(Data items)
═══

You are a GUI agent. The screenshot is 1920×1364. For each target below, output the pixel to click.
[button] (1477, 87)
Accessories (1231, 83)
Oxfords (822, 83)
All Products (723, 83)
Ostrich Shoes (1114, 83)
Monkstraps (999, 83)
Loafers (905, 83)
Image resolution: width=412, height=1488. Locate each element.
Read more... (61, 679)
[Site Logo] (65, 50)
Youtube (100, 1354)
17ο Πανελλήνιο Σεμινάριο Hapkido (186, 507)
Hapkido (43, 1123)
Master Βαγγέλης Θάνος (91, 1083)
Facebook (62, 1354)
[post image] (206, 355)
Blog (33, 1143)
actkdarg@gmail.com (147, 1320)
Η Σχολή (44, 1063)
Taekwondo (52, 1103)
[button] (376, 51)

═══

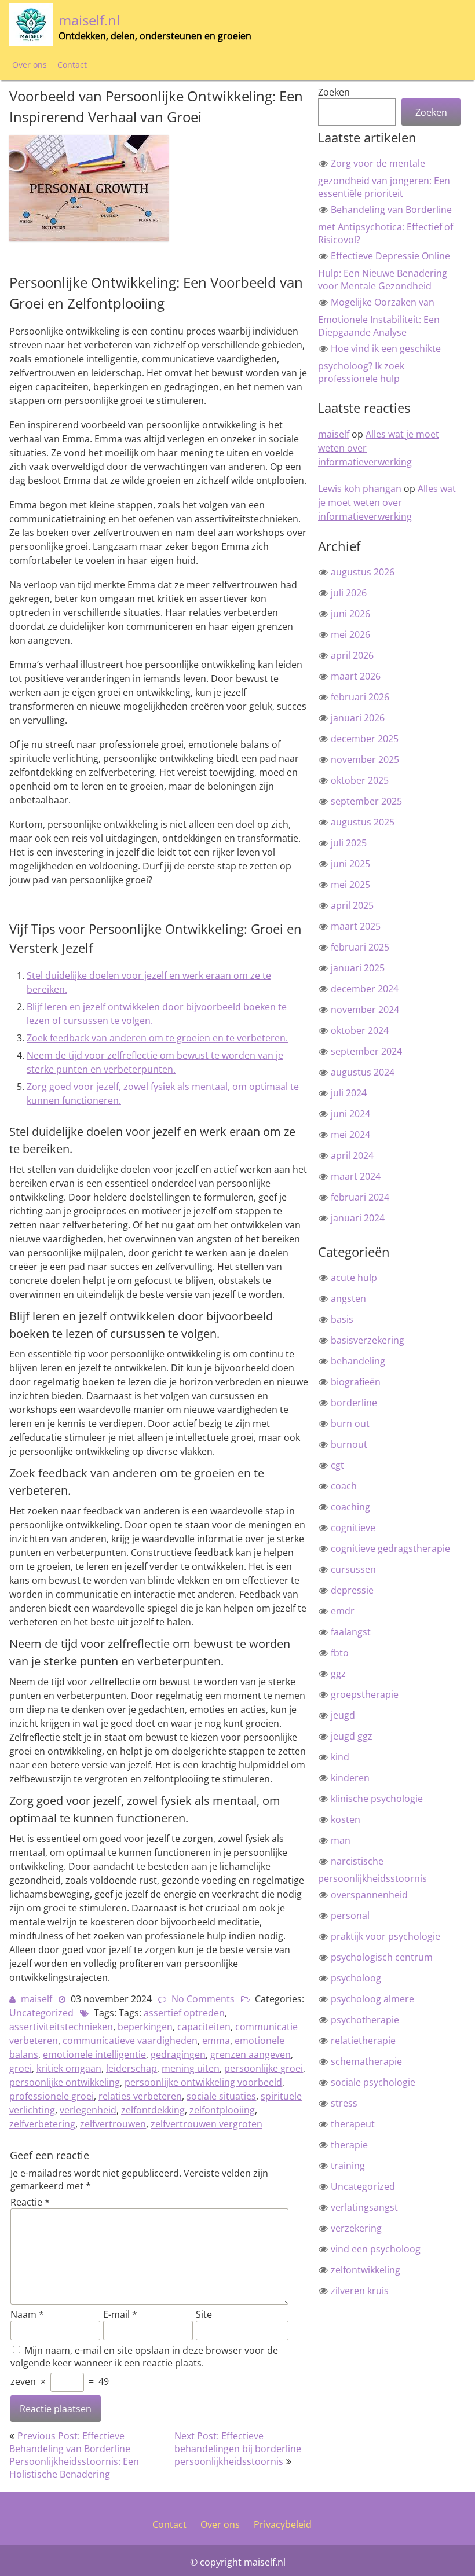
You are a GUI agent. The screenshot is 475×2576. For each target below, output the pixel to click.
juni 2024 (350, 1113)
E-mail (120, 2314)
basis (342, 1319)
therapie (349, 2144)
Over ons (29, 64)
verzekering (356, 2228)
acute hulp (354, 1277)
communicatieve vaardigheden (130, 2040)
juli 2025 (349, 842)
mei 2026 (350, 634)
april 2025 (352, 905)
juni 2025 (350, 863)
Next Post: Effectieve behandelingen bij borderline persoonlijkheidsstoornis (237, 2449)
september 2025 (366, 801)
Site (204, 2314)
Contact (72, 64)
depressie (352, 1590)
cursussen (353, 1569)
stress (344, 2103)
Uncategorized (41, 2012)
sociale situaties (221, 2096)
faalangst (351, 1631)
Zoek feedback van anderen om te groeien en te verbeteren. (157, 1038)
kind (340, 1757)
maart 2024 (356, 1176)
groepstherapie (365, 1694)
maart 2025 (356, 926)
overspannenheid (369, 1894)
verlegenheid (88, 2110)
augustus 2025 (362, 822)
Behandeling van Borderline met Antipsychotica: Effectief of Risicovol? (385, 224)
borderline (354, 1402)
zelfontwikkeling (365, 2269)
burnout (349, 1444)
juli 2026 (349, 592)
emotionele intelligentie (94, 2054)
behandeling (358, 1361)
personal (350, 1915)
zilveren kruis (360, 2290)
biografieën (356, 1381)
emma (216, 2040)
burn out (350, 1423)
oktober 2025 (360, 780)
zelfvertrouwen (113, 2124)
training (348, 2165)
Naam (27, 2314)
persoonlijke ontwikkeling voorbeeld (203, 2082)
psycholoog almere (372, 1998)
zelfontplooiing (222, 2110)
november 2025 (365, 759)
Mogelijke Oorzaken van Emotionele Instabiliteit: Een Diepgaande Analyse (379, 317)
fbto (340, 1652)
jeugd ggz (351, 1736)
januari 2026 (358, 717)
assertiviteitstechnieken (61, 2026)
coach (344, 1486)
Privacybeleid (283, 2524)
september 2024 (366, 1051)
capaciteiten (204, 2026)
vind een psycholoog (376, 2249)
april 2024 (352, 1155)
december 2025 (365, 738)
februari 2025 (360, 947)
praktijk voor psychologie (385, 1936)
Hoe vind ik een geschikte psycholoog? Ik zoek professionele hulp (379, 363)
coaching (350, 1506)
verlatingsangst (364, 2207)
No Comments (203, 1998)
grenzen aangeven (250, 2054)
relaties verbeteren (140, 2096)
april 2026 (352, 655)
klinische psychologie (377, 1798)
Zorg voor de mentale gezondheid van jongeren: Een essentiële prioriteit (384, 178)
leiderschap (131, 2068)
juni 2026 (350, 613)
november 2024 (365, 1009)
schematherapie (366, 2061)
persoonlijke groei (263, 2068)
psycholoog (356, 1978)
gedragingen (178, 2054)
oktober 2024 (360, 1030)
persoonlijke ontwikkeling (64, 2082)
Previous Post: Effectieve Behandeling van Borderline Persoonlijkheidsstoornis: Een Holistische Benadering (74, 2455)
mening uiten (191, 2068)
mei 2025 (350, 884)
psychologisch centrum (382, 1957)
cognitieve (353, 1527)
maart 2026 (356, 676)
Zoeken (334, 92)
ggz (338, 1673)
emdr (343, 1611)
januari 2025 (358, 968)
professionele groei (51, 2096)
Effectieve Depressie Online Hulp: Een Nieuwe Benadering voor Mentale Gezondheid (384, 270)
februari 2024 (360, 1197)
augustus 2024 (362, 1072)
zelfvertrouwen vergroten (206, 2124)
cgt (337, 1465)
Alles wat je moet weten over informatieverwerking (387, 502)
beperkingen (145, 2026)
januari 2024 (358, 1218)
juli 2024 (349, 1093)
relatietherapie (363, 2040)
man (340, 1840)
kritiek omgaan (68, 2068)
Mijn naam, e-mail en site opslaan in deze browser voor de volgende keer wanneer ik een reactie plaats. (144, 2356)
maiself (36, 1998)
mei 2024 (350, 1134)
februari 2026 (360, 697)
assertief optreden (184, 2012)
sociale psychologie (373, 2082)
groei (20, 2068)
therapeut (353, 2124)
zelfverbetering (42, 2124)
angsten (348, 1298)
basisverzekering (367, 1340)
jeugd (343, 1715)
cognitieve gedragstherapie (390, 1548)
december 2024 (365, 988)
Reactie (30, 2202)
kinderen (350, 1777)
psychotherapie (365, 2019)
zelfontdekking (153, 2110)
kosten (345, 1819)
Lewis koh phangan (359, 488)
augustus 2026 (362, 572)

═══

## Work required:
Please make an exact copy of the lines above from the line with "emotionele intelligentie (94, 2054)" through the line with "november 2025 (365, 759)", both ends included.

## Output of the task:
emotionele intelligentie (94, 2054)
behandeling (358, 1361)
personal (350, 1915)
zilveren kruis (360, 2290)
biografieën (356, 1381)
emma (216, 2040)
burn out (350, 1423)
oktober 2025 (360, 780)
zelfvertrouwen (113, 2124)
training (348, 2165)
Naam (27, 2314)
persoonlijke ontwikkeling voorbeeld (203, 2082)
psycholoog almere (372, 1998)
zelfontplooiing (222, 2110)
november 2025 (365, 759)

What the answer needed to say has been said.